Warts occur more commonly on areas of skin that are likely to be damaged, such as fingers, elbows, knees and the face. Although warts can be unsightly and embarrassing for people who have them, the common type of wart generally causes no harm and most will eventually disappear by themselves within six months to two years.
Laser treatment of warts/veruccae is an effective alternative to traditional treatments and is particularly suitable for large or widespread warts and veruccae that have failed to respond to other treatments. Fotona's Nd:YAG range of lasers are an effective way of removing warts and veruccae since they target the dilated blood vessels at the base of the wart as well as effectively destroying the virus and disinfecting the surrounding tissue.
In most cases warts and veruccae that are treated with lasers are permanently removed after one treatment. In contrast to surgical removal, laser treatment causes no scarring, and generally requires no anaesthesia making it particularly suitable for the treatment of children.Alternatively an erbium laser can be used to gently remove the wart layer by layer. Clinical results show that there is no risk that the treatment will spread the virus. Skin tags or polyps, and other wart-like skin growths are also treated by laser. Scarring is minimal.
A variety of creams, gels and medicated plasters are available from pharmacies. Most of these contain salicylic acid as their active ingredient, which works by destroying the thickened skin which makes up the wart. Once destroyed, this skin can be rubbed off with an abrasive board or pumice stone.
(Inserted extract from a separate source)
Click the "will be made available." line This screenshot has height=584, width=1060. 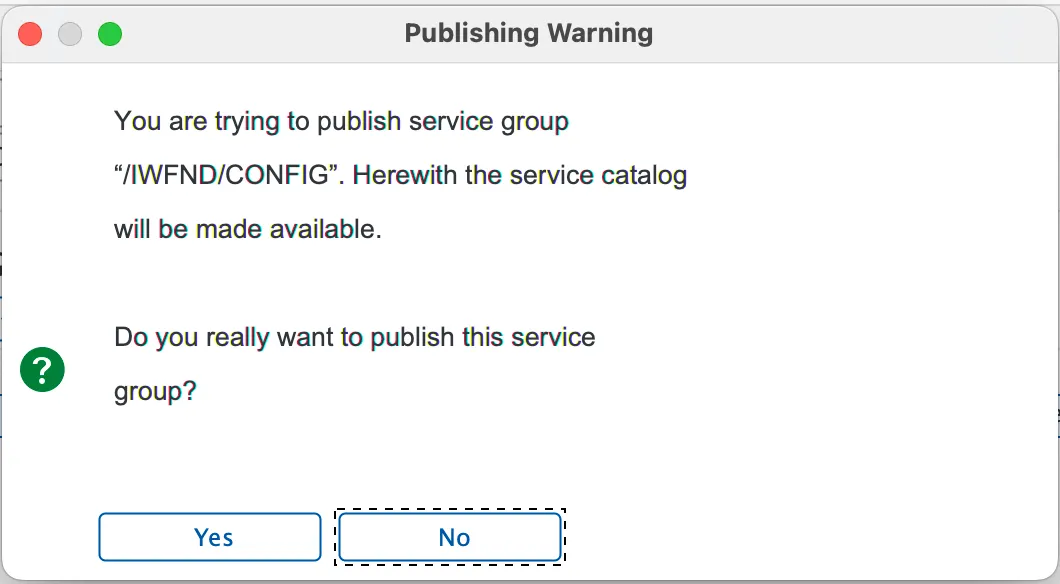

Silver nitrate is another non-prescription treatment that also burns away warts. In addition to 'over-the-counter' medications there are several other chemical treatments that are available on prescription including formaldehyde, glutaraldehyde, and podophyllin.
One of the most common treatments for warts is Cryotherapy, which uses a spray of liquid carbon dioxide or liquid nitrogen to freeze the wart. Once treated a blister develops, followed by a scab, which falls off a week to ten days later, removing the wart. The risks from cryotherapy include scarring, ulceration, or pigment alteration. Often medical practitioners will surgically remove the wart using a curette to scrape the wart away. With all surgery there is the possibility of scarring and in addition surgical removal of the wart carries a small risk of spreading the virus.